Fragmento |
------------------------
A mí, que me despierta un temor reverencial el volante, resulta que me subo en el coche con cualquiera sin recelo. E igualmente, he tendido a confiar en todo aquel que, lleno de buena voluntad (o no), se ha prestado a “orientarme”, “aconsejarme” y “ayudarme”, pero he descubierto que no me conviene ceder sin más los mandos de mi “vehículo” a un extraño, por más que rebose preparación y altruismo, porque hay asuntos que no se pueden delegar en otro. Así que, por defecto, me escaman quienes parlotean con gran seguridad sobre mí y lo mío, pero no muestran mayor interés por escucharme, ni me animan a hacer introspección, ni a tomar mis propias decisiones libre y responsablemente.
------------------------
Datos del ejercicio |
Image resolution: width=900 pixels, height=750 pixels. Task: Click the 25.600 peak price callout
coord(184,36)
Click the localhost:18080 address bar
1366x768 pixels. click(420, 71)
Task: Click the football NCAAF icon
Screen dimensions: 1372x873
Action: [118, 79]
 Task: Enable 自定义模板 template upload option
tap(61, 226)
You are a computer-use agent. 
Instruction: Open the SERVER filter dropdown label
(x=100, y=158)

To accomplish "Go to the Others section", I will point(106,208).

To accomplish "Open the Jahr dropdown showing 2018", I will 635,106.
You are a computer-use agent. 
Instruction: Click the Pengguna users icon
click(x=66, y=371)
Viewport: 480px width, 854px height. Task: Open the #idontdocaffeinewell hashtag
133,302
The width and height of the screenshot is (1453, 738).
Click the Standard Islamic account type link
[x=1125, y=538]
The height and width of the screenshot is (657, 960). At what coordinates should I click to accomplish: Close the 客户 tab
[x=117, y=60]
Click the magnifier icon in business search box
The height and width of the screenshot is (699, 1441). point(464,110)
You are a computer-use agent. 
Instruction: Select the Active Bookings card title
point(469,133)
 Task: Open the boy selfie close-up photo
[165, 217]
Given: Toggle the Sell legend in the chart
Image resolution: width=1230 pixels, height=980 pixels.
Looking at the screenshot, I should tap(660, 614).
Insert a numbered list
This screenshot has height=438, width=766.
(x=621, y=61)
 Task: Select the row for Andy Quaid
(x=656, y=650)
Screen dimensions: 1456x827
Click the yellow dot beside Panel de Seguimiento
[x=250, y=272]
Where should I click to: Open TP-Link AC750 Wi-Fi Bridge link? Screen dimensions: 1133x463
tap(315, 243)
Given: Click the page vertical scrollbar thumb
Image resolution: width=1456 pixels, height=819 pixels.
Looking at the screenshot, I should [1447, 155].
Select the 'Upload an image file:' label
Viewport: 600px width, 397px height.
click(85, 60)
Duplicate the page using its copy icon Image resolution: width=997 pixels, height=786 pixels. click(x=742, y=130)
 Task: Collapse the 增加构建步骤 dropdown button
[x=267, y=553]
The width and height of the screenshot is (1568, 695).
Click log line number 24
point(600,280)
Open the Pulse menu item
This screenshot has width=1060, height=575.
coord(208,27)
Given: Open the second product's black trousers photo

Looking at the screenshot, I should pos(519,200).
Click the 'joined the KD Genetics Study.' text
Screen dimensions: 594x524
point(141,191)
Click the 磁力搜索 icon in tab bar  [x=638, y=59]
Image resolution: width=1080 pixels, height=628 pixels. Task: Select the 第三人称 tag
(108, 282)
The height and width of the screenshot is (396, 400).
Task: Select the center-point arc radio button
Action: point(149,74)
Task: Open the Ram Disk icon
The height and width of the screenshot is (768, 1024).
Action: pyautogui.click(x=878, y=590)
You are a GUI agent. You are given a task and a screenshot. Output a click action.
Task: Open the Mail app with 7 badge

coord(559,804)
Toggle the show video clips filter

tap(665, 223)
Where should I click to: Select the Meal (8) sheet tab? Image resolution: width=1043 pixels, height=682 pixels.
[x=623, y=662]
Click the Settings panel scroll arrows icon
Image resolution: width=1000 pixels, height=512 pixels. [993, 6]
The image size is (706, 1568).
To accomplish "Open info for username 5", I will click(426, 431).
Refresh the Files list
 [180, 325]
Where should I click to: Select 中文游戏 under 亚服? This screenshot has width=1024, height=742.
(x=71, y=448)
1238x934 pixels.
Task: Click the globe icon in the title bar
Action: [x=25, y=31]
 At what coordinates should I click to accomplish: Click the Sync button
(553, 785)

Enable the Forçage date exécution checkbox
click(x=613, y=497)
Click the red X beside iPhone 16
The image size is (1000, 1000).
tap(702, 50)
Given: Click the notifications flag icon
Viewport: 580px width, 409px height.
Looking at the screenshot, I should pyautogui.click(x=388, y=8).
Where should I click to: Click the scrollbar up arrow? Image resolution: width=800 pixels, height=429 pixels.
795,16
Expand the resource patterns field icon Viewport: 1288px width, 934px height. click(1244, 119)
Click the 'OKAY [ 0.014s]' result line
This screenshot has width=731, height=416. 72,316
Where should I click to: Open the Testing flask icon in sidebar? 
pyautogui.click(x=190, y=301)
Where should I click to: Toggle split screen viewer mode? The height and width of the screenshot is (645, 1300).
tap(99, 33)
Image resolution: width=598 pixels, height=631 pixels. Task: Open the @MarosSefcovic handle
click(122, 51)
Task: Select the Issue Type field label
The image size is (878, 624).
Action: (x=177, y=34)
------------------------
Tareas para resolver |
[1] Vuelve a escribir sin cambios las líneas de las entradas, desde la que contiene "The width and height of the screenshot is (1453, 738)." hasta la que contiene "tap(315, 243)", ambas incluidas.
[2] Prolonga el fragmento sobre no ceder a otros las decisiones propias a partir de donde se interrumpe.

Respuestas |
[1]
The width and height of the screenshot is (1453, 738).
Click the Standard Islamic account type link
[x=1125, y=538]
The height and width of the screenshot is (657, 960). At what coordinates should I click to accomplish: Close the 客户 tab
[x=117, y=60]
Click the magnifier icon in business search box
The height and width of the screenshot is (699, 1441). point(464,110)
You are a computer-use agent. 
Instruction: Select the Active Bookings card title
point(469,133)
 Task: Open the boy selfie close-up photo
[165, 217]
Given: Toggle the Sell legend in the chart
Image resolution: width=1230 pixels, height=980 pixels.
Looking at the screenshot, I should tap(660, 614).
Insert a numbered list
This screenshot has height=438, width=766.
(x=621, y=61)
 Task: Select the row for Andy Quaid
(x=656, y=650)
Screen dimensions: 1456x827
Click the yellow dot beside Panel de Seguimiento
[x=250, y=272]
Where should I click to: Open TP-Link AC750 Wi-Fi Bridge link? Screen dimensions: 1133x463
tap(315, 243)

[2]
Cuando estaba toda nerviosa porque tenía que defender mi tesis doctoral delante del tribunal, el catedrático que dirigió mi trabajo, Ricardo Senabre, me aseguró que no tenía de qué preocuparme porque en ese momento no había en el mundo nadie que supiera más que yo sobre el hipérbaton en Góngora. Y era cierto: sobre un tema tan específico, al que había dedicado cuatro años de mi vida, era la mayor experta. Pues más aún lo seré en lo que se refiere a mis circunstancias vitales y a mis sentimientos, sensaciones, pensamientos y anhelos, que nadie conoce como yo.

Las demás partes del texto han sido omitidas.